### Task to complete
Take the data from its first line. Print each line exactly until the line containing "Click the Team" has been printed too.
━━ Data provided ━━
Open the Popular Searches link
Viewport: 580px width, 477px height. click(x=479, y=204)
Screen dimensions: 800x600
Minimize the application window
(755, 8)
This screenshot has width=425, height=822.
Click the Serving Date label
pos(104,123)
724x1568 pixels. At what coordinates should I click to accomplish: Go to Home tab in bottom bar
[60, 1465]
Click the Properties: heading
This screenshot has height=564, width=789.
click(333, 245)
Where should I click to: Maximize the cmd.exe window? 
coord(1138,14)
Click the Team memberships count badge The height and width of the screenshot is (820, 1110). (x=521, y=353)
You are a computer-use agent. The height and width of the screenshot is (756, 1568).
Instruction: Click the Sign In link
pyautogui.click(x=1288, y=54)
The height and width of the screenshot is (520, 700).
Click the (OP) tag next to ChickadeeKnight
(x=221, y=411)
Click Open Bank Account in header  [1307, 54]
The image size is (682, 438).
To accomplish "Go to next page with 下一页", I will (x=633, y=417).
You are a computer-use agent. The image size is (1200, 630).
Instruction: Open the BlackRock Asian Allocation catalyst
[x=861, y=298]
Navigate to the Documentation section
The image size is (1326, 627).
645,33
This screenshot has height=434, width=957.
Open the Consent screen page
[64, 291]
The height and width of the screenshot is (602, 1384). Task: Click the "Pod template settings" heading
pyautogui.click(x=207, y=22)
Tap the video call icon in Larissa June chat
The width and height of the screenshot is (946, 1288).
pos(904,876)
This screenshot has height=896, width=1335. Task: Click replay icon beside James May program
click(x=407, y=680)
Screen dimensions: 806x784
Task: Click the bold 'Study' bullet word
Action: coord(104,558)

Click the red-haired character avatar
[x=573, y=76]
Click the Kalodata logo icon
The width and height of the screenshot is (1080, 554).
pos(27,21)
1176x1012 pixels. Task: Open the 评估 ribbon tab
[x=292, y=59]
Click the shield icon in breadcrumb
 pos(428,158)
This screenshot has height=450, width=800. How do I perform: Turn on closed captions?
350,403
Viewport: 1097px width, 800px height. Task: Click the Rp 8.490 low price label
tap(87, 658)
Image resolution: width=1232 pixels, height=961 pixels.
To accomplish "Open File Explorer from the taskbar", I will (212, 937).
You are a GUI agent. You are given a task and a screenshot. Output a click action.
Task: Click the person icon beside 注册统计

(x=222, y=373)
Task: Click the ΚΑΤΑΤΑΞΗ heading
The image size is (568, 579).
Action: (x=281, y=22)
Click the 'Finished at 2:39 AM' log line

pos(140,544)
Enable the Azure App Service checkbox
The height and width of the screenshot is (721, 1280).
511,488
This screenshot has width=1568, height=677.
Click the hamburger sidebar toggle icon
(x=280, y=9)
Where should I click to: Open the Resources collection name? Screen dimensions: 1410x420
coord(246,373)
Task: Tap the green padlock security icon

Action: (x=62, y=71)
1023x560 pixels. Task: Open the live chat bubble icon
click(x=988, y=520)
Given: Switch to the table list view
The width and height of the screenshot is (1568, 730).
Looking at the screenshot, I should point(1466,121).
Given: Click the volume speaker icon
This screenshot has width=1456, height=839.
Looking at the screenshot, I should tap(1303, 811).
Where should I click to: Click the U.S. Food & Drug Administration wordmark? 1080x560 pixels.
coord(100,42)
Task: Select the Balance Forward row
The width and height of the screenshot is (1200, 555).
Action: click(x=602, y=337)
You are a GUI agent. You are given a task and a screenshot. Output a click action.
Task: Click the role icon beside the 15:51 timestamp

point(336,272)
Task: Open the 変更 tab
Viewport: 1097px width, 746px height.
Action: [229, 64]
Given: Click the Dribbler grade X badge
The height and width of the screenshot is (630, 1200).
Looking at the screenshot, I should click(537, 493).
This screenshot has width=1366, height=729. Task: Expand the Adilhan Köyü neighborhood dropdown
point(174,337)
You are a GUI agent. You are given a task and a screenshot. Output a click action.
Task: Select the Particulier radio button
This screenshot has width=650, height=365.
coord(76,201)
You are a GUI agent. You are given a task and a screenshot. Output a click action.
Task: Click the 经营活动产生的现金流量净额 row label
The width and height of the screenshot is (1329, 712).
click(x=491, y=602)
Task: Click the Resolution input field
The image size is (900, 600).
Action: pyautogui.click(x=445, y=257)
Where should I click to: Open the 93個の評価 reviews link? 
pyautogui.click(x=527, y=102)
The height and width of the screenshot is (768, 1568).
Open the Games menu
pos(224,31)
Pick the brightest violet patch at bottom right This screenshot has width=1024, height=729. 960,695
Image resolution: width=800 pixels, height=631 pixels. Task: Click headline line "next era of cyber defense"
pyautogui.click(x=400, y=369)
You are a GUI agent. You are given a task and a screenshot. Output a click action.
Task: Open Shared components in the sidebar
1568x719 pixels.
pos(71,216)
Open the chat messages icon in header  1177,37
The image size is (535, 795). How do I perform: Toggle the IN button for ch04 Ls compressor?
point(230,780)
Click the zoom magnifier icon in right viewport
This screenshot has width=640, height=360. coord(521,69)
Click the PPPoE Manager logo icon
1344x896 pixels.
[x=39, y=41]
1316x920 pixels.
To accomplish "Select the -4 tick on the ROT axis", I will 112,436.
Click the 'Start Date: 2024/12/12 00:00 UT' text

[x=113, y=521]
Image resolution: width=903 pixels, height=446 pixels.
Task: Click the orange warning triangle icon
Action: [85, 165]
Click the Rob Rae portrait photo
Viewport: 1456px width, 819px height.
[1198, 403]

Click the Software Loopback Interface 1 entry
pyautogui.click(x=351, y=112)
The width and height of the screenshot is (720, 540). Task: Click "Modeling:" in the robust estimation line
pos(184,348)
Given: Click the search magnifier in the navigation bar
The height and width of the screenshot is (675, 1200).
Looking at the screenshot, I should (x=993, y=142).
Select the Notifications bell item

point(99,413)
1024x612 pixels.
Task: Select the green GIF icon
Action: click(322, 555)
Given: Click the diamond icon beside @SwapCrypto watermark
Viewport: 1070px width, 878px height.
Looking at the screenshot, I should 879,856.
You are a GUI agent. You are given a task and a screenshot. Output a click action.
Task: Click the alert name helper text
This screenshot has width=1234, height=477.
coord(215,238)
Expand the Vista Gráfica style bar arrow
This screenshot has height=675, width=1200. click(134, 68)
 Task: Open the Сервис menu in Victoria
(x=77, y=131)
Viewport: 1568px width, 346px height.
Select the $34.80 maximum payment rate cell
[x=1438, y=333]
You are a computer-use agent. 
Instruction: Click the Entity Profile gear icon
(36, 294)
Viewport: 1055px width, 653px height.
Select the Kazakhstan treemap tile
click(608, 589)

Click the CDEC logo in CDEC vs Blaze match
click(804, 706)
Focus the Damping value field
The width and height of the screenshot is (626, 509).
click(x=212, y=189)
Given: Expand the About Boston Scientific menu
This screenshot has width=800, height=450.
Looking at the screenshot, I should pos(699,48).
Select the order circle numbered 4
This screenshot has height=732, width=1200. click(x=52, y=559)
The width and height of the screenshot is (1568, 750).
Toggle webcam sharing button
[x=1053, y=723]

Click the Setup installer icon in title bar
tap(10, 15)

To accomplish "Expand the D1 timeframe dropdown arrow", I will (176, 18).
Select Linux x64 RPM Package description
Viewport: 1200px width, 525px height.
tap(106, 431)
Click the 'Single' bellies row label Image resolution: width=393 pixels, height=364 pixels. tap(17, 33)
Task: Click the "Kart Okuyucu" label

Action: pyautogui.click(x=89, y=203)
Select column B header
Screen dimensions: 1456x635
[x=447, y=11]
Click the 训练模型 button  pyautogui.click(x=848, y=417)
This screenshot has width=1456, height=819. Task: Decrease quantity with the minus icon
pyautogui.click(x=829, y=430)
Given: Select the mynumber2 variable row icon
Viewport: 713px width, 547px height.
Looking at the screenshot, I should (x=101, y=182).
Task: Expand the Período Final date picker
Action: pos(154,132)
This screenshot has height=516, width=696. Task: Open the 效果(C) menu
━━━
### Answer box
Open the Popular Searches link
Viewport: 580px width, 477px height. click(x=479, y=204)
Screen dimensions: 800x600
Minimize the application window
(755, 8)
This screenshot has width=425, height=822.
Click the Serving Date label
pos(104,123)
724x1568 pixels. At what coordinates should I click to accomplish: Go to Home tab in bottom bar
[60, 1465]
Click the Properties: heading
This screenshot has height=564, width=789.
click(333, 245)
Where should I click to: Maximize the cmd.exe window? 
coord(1138,14)
Click the Team memberships count badge The height and width of the screenshot is (820, 1110). (x=521, y=353)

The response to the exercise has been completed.